Why Netflix’s The Witcher Fails as an Adaptation

Netflix’s ‘The Witcher’ is receiving high praise, but is it really that good of an adaptation of the books?

Adaptations Fantasy Pop Culture

Netflix’s high-fantasy drama The Witcher, based on the series of novels and short stories of the same name by Polish author Andrzej Sapkowski, has gained massive popularity since its debut in December of last year. Scoring an 8.3 on IMDb and a ninety-two percent audience score on Rotten Tomatoes, Geralt’s misadventures have certainly amassed quite a dedicated following. Yet even a cursory glance at the show’s reviews tells us that many of its fans are also fans of the books, and that is because, as an adaptation, The Witcher fails miserably. But what makes a good adaptation? Is it a faithful recreation of the original source material, or does it expand on certain elements to create something new? I believe that both could work, but what I think makes The Witcher a poor adaptation is that it attempts both and accomplishes neither. 


Image Via ArtStation


The Witcher follows the witcher himself Geralt of Rivia and his struggle to find his place in a world of people more wicked than beasts. Not only that, it also follows two other characters, the sorceress Yennefer of Vengerberg and the princess Cirilla Fiona Elen Riannon, or Ciri, as she’s known. While in Andrzej’s work each of these character’s journeys are told in separate books, devoting proper time to each of them, in the show they are all told simultaneously.

In The Last Wish, Andrzej’s first collection of short stories and the debut of Geralt of Rivia, we are given almost three hundred pages to form an emotional attachment with the monster hunter, to learn who he is, what he has endured and how he learned and grew from those hardships. In the show, only a third of the runtime is devoted to him, therefore so much plot has to be crammed into twenty minutes that there’s no time left to actually show the audience why they’re supposed to care about the main character. 
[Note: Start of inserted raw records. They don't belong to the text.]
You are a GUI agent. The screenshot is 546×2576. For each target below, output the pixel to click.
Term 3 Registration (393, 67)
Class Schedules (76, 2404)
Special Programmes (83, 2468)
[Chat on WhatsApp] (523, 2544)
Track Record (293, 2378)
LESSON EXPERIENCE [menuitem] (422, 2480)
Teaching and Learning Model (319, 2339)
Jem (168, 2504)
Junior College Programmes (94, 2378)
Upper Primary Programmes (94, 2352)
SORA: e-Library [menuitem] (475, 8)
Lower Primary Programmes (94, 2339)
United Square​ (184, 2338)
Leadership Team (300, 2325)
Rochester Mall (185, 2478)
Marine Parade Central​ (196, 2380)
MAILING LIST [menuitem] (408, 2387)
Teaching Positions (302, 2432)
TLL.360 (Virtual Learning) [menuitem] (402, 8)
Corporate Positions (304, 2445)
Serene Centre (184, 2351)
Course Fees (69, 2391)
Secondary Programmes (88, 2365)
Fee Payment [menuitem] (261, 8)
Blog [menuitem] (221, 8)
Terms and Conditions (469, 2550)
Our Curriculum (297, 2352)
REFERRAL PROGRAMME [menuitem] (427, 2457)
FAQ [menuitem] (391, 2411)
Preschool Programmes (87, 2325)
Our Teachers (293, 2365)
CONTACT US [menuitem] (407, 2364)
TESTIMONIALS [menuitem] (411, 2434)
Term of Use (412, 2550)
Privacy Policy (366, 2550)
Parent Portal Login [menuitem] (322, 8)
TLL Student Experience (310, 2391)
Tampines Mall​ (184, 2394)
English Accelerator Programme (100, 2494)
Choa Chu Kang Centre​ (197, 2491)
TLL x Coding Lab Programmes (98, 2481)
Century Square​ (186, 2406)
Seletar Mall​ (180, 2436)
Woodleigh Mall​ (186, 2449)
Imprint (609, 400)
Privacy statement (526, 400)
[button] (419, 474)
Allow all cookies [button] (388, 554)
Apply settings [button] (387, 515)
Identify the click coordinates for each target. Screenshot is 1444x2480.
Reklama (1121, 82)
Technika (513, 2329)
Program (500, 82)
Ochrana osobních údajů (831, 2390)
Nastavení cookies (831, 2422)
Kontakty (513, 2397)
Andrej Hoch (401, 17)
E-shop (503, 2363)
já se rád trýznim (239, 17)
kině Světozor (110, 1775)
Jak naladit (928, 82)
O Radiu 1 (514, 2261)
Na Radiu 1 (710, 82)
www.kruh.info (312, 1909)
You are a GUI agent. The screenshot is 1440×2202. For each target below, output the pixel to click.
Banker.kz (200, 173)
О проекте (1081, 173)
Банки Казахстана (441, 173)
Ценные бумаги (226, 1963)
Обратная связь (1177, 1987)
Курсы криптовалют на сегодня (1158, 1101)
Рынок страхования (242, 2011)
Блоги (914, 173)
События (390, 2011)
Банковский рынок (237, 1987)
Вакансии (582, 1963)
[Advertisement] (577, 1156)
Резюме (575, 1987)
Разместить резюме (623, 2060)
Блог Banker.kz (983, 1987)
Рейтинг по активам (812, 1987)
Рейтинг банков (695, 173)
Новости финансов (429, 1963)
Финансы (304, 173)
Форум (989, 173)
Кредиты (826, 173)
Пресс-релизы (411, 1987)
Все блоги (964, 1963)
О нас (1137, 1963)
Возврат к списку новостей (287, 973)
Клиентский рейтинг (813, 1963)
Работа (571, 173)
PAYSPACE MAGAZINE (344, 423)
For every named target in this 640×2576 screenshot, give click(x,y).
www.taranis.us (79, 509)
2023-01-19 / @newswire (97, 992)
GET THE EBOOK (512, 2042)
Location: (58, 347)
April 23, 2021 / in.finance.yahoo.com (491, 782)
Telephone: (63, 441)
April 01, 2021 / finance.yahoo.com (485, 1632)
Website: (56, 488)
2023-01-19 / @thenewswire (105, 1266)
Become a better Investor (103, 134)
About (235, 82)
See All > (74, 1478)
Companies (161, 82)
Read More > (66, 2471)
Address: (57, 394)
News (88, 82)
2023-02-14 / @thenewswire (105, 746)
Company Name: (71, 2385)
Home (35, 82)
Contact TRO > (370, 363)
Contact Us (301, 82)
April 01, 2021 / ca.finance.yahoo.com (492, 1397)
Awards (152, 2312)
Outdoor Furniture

This is why only fans of the books are able to invest themselves in the show, because they already know who everybody is and have already formed emotional attachments with them. In a sense, they’ve done the homework, so now they can just enjoy seeing their favorite characters brought to life. While I can commend The Witcher for attempting to tell Andrej’s stories in an unconventional way, the new perspective doesn’t give us anything different, and what it does give us of the original tale is rushed and watered-down.